=== EXTRACTED DATA ===

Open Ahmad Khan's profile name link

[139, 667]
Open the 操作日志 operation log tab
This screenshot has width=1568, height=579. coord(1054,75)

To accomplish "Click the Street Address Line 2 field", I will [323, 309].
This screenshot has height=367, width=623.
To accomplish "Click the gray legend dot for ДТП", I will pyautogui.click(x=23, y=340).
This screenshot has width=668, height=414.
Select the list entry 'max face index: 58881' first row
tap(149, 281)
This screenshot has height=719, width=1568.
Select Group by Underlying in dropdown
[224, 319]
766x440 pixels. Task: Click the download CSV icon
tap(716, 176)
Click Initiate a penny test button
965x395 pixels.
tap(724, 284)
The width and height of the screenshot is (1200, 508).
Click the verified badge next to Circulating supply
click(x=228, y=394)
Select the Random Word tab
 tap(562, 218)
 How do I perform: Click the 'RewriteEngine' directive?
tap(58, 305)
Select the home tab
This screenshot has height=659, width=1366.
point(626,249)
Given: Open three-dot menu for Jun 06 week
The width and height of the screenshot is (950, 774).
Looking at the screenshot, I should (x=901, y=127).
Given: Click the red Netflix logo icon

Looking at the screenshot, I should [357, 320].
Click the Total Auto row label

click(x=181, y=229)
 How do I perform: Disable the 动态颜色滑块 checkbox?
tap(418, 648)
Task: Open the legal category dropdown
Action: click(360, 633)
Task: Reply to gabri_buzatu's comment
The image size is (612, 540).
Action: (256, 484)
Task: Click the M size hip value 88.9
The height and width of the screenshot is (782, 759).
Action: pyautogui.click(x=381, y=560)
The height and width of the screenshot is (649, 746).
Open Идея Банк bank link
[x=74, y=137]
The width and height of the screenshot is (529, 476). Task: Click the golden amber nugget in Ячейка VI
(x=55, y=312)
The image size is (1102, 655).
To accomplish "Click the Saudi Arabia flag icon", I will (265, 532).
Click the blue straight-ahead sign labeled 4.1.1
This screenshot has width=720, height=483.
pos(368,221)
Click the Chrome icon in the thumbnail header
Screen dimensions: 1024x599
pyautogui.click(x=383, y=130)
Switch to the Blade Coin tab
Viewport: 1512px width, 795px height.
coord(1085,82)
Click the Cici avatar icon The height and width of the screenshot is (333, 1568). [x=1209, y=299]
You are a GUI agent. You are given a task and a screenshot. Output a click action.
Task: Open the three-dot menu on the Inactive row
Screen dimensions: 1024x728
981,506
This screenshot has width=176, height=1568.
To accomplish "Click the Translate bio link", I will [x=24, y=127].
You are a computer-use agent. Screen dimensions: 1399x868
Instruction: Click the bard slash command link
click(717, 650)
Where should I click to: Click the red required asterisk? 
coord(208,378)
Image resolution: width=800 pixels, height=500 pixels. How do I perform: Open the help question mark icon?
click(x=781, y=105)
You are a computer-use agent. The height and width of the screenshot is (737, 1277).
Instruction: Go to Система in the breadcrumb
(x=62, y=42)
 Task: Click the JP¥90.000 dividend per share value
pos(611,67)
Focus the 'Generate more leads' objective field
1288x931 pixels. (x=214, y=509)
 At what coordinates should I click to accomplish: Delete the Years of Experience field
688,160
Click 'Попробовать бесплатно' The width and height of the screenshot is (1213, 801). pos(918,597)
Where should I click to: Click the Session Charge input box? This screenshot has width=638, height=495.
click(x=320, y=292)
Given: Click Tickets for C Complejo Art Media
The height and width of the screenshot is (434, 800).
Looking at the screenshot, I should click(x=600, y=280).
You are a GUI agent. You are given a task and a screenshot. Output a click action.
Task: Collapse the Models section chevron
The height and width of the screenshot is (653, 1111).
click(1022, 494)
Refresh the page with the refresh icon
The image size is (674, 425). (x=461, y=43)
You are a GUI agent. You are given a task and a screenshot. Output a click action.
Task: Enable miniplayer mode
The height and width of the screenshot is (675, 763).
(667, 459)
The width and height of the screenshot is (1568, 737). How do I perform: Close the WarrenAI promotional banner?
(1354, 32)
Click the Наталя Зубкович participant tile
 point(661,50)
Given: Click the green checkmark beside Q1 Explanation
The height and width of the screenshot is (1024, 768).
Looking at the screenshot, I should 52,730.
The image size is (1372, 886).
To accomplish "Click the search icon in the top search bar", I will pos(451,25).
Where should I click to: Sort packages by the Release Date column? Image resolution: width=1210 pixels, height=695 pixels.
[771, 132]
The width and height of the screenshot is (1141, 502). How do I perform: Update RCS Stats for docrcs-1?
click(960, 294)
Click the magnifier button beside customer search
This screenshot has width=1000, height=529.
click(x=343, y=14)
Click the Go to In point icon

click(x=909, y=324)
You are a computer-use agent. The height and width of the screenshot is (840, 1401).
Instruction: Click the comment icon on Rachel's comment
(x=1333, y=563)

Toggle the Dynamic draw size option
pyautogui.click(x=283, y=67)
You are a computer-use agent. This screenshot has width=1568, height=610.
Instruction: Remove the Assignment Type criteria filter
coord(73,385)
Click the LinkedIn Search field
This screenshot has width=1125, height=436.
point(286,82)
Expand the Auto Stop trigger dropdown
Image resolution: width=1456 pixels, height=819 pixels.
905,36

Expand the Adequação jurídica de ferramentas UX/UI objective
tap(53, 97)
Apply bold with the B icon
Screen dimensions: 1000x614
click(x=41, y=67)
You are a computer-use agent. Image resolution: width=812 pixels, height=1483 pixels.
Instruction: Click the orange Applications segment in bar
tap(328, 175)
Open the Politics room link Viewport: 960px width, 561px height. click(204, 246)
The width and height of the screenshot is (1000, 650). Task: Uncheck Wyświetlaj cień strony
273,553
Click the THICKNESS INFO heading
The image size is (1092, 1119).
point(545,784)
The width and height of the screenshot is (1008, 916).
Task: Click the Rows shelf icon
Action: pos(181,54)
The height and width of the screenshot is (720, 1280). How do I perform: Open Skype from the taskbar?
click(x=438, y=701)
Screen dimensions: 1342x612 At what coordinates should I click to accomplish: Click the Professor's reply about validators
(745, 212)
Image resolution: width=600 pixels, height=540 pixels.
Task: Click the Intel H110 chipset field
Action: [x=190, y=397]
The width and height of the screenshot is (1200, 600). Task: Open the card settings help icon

===

> _EXERCISE_
Reproduce the records word for word.

> _RESPONSE AREA_
Open Ahmad Khan's profile name link

[139, 667]
Open the 操作日志 operation log tab
This screenshot has width=1568, height=579. coord(1054,75)

To accomplish "Click the Street Address Line 2 field", I will [323, 309].
This screenshot has height=367, width=623.
To accomplish "Click the gray legend dot for ДТП", I will pyautogui.click(x=23, y=340).
This screenshot has width=668, height=414.
Select the list entry 'max face index: 58881' first row
tap(149, 281)
This screenshot has height=719, width=1568.
Select Group by Underlying in dropdown
[224, 319]
766x440 pixels. Task: Click the download CSV icon
tap(716, 176)
Click Initiate a penny test button
965x395 pixels.
tap(724, 284)
The width and height of the screenshot is (1200, 508).
Click the verified badge next to Circulating supply
click(x=228, y=394)
Select the Random Word tab
 tap(562, 218)
 How do I perform: Click the 'RewriteEngine' directive?
tap(58, 305)
Select the home tab
This screenshot has height=659, width=1366.
point(626,249)
Given: Open three-dot menu for Jun 06 week
The width and height of the screenshot is (950, 774).
Looking at the screenshot, I should (x=901, y=127).
Given: Click the red Netflix logo icon

Looking at the screenshot, I should [357, 320].
Click the Total Auto row label

click(x=181, y=229)
 How do I perform: Disable the 动态颜色滑块 checkbox?
tap(418, 648)
Task: Open the legal category dropdown
Action: click(360, 633)
Task: Reply to gabri_buzatu's comment
The image size is (612, 540).
Action: (256, 484)
Task: Click the M size hip value 88.9
The height and width of the screenshot is (782, 759).
Action: pyautogui.click(x=381, y=560)
The height and width of the screenshot is (649, 746).
Open Идея Банк bank link
[x=74, y=137]
The width and height of the screenshot is (529, 476). Task: Click the golden amber nugget in Ячейка VI
(x=55, y=312)
The image size is (1102, 655).
To accomplish "Click the Saudi Arabia flag icon", I will (265, 532).
Click the blue straight-ahead sign labeled 4.1.1
This screenshot has width=720, height=483.
pos(368,221)
Click the Chrome icon in the thumbnail header
Screen dimensions: 1024x599
pyautogui.click(x=383, y=130)
Switch to the Blade Coin tab
Viewport: 1512px width, 795px height.
coord(1085,82)
Click the Cici avatar icon The height and width of the screenshot is (333, 1568). [x=1209, y=299]
You are a GUI agent. You are given a task and a screenshot. Output a click action.
Task: Open the three-dot menu on the Inactive row
Screen dimensions: 1024x728
981,506
This screenshot has width=176, height=1568.
To accomplish "Click the Translate bio link", I will [x=24, y=127].
You are a computer-use agent. Screen dimensions: 1399x868
Instruction: Click the bard slash command link
click(717, 650)
Where should I click to: Click the red required asterisk? 
coord(208,378)
Image resolution: width=800 pixels, height=500 pixels. How do I perform: Open the help question mark icon?
click(x=781, y=105)
You are a computer-use agent. The height and width of the screenshot is (737, 1277).
Instruction: Go to Система in the breadcrumb
(x=62, y=42)
 Task: Click the JP¥90.000 dividend per share value
pos(611,67)
Focus the 'Generate more leads' objective field
1288x931 pixels. (x=214, y=509)
 At what coordinates should I click to accomplish: Delete the Years of Experience field
688,160
Click 'Попробовать бесплатно' The width and height of the screenshot is (1213, 801). pos(918,597)
Where should I click to: Click the Session Charge input box? This screenshot has width=638, height=495.
click(x=320, y=292)
Given: Click Tickets for C Complejo Art Media
The height and width of the screenshot is (434, 800).
Looking at the screenshot, I should click(x=600, y=280).
You are a GUI agent. You are given a task and a screenshot. Output a click action.
Task: Collapse the Models section chevron
The height and width of the screenshot is (653, 1111).
click(1022, 494)
Refresh the page with the refresh icon
The image size is (674, 425). (x=461, y=43)
You are a GUI agent. You are given a task and a screenshot. Output a click action.
Task: Enable miniplayer mode
The height and width of the screenshot is (675, 763).
(667, 459)
The width and height of the screenshot is (1568, 737). How do I perform: Close the WarrenAI promotional banner?
(1354, 32)
Click the Наталя Зубкович participant tile
 point(661,50)
Given: Click the green checkmark beside Q1 Explanation
The height and width of the screenshot is (1024, 768).
Looking at the screenshot, I should 52,730.
The image size is (1372, 886).
To accomplish "Click the search icon in the top search bar", I will pos(451,25).
Where should I click to: Sort packages by the Release Date column? Image resolution: width=1210 pixels, height=695 pixels.
[771, 132]
The width and height of the screenshot is (1141, 502). How do I perform: Update RCS Stats for docrcs-1?
click(960, 294)
Click the magnifier button beside customer search
This screenshot has width=1000, height=529.
click(x=343, y=14)
Click the Go to In point icon

click(x=909, y=324)
You are a computer-use agent. The height and width of the screenshot is (840, 1401).
Instruction: Click the comment icon on Rachel's comment
(x=1333, y=563)

Toggle the Dynamic draw size option
pyautogui.click(x=283, y=67)
You are a computer-use agent. This screenshot has width=1568, height=610.
Instruction: Remove the Assignment Type criteria filter
coord(73,385)
Click the LinkedIn Search field
This screenshot has width=1125, height=436.
point(286,82)
Expand the Auto Stop trigger dropdown
Image resolution: width=1456 pixels, height=819 pixels.
905,36

Expand the Adequação jurídica de ferramentas UX/UI objective
tap(53, 97)
Apply bold with the B icon
Screen dimensions: 1000x614
click(x=41, y=67)
You are a computer-use agent. Image resolution: width=812 pixels, height=1483 pixels.
Instruction: Click the orange Applications segment in bar
tap(328, 175)
Open the Politics room link Viewport: 960px width, 561px height. click(204, 246)
The width and height of the screenshot is (1000, 650). Task: Uncheck Wyświetlaj cień strony
273,553
Click the THICKNESS INFO heading
The image size is (1092, 1119).
point(545,784)
The width and height of the screenshot is (1008, 916).
Task: Click the Rows shelf icon
Action: pos(181,54)
The height and width of the screenshot is (720, 1280). How do I perform: Open Skype from the taskbar?
click(x=438, y=701)
Screen dimensions: 1342x612 At what coordinates should I click to accomplish: Click the Professor's reply about validators
(745, 212)
Image resolution: width=600 pixels, height=540 pixels.
Task: Click the Intel H110 chipset field
Action: [x=190, y=397]
The width and height of the screenshot is (1200, 600). Task: Open the card settings help icon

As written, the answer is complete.